I think Pooh was on to something. If I didn’t live in the city, you might find me, too, wandering the forest with my hand dunked into a jar of honey. But since that decadent fantasy reeks of impracticality, I look to other cultures for ideas on how to indulge in the sticky yellow cement. From simply drizzling it into a warm cup of tea, to baking it into traditional treats, this natural sugar alternative and pantry staple is, quite simply put, the bees’ knees. Pooh would have been in heaven in Southern Ontario, where honey paints the Greenbelt gold - using the Greenbeltfresh Fresh Food Finder, I found nearly 35 sources of honey close to home! Is there anything sweeter than that?
In Ontario, there’s a wide range of honeys to be found - wildflowers, blueberry, lavender, basswood, goldenrod, clover and summer blossom, all produced by busy Ontario bees gathering nectar from flowering plants and putting it to good use. I wanted to cook with rhubarb this week because it’s in season, but I have been holding onto this recipe for a while and I had to share it. My family has a tendency to eat Greek food when we go out for dinner, and no matter how much we’ve eaten, there is always room for a piece of baklava. A single triangle we split, with four forks, just enough for a single bite for each of us. This Greek baklava uses walnuts, which are also grown in the Greenbelt, in case you’re wondering.

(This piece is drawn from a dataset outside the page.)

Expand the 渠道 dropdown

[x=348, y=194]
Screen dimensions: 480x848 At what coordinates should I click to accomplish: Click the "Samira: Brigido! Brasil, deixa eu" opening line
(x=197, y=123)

This baklava recipe was handed to my mom from a Greek friend - it’s authentic, amazingly simple and will truly impress your friends. But be forewarned: it’s not skimpy on calories and it’s dangerously addictive! Spend the long weekend with your family making some, and then share this baklava with your friends for Victoria Day! Have a happy long weekend!
2 cups walnuts, crushed (minimum)
2 sticks unsalted butter
1 box filo pastry
4 graham crackers
2 tablespoons sugar
2 teaspoons cinnamon
1 tablespoon cloves
2.5 cups sugar
1.5 cups water
½ cup honey
1. Preheat oven to 375 degrees farenheit.
2. In a large bowl, crush together graham crackers and walnuts, and add sugar and cinnamon to the dry ingredients.
3. In a glass pan, lay out 6 sheets of filo pastry.
4. Sprinkle this bottom filo layer with walnut mix, spread evenly around the pan.
5. Cover bottom layer with 2 sheets of filo.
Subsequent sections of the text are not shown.